In the material below, find the line with "Where should I" and the line with "How do I perform: Open", then output those two lines and every line between them, exactly.

Dataset records
==*==

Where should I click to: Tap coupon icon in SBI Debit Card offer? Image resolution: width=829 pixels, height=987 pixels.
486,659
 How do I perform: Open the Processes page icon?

==*==

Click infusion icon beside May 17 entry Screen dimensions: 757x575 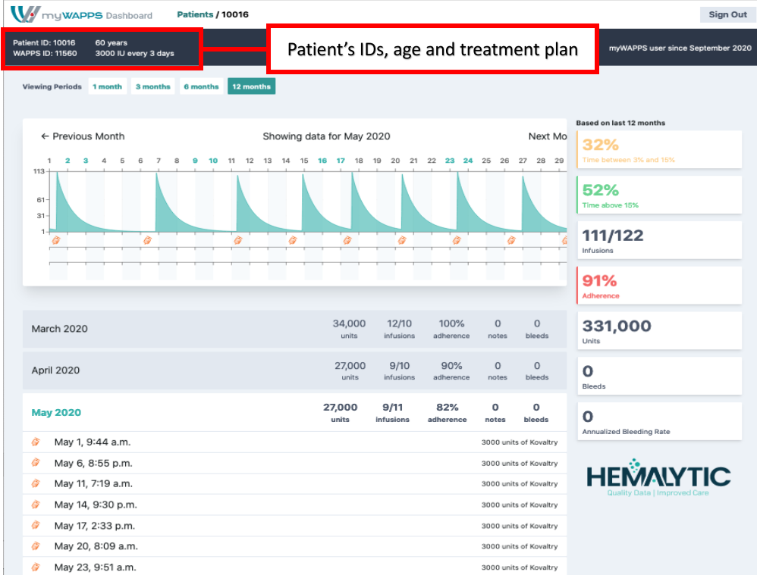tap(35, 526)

==*==

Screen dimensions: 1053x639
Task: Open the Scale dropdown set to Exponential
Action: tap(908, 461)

==*==

Solution below
Where should I click to: Tap coupon icon in SBI Debit Card offer? Image resolution: width=829 pixels, height=987 pixels.
486,659
 How do I perform: Open the Processes page icon?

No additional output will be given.